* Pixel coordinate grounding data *

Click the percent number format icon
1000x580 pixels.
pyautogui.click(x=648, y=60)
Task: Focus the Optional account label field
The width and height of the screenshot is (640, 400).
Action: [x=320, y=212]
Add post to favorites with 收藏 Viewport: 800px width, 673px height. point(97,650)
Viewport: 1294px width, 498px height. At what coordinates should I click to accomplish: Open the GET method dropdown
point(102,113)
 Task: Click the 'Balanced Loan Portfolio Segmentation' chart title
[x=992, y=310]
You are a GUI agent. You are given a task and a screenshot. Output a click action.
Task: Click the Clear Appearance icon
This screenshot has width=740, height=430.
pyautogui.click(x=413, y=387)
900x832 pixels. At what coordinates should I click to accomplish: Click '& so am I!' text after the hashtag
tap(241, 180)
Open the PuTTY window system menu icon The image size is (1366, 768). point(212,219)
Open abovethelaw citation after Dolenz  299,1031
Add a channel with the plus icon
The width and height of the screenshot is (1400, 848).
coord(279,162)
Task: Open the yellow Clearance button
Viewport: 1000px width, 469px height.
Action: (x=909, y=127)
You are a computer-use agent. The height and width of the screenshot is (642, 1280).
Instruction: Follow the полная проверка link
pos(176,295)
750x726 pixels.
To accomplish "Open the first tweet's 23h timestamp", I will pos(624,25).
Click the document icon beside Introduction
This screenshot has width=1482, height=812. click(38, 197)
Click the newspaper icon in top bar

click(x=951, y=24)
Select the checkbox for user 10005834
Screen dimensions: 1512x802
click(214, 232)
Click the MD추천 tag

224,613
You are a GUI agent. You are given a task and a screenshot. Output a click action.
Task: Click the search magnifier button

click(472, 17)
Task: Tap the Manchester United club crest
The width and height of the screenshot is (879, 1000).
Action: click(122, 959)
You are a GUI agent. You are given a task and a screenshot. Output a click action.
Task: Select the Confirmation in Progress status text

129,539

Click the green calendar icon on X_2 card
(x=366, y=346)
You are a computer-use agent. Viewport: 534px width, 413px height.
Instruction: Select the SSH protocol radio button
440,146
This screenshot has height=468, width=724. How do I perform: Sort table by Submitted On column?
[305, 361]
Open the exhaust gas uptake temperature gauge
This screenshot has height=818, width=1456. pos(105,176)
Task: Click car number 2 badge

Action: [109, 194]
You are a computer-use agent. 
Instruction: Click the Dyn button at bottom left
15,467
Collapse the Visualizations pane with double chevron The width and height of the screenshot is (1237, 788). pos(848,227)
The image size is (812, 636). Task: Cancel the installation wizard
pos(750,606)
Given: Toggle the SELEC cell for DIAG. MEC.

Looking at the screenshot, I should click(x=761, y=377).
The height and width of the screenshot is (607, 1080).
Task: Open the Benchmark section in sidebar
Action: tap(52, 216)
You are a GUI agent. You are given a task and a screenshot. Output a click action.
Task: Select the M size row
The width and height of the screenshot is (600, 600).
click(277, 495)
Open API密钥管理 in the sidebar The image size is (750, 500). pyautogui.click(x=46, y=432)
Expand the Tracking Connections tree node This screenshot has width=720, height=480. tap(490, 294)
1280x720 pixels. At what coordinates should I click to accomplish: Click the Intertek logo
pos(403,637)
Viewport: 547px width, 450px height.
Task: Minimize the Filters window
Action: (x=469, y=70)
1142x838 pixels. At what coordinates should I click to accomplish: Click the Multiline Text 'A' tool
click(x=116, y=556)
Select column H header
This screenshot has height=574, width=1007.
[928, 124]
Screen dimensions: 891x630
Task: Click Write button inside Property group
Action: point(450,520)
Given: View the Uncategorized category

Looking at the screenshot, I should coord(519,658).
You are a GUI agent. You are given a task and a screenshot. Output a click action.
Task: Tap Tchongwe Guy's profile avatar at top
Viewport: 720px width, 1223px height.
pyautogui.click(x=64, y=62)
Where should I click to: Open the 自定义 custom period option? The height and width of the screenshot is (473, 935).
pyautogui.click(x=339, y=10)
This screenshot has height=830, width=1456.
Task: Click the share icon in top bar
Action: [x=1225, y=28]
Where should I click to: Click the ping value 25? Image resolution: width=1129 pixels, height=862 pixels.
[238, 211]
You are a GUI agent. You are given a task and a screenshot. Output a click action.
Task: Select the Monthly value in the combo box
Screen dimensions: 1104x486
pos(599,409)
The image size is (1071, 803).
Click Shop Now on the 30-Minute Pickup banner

* Your goal *
Report how many lines above include "with". Nothing else.

* Solution to this problem *
3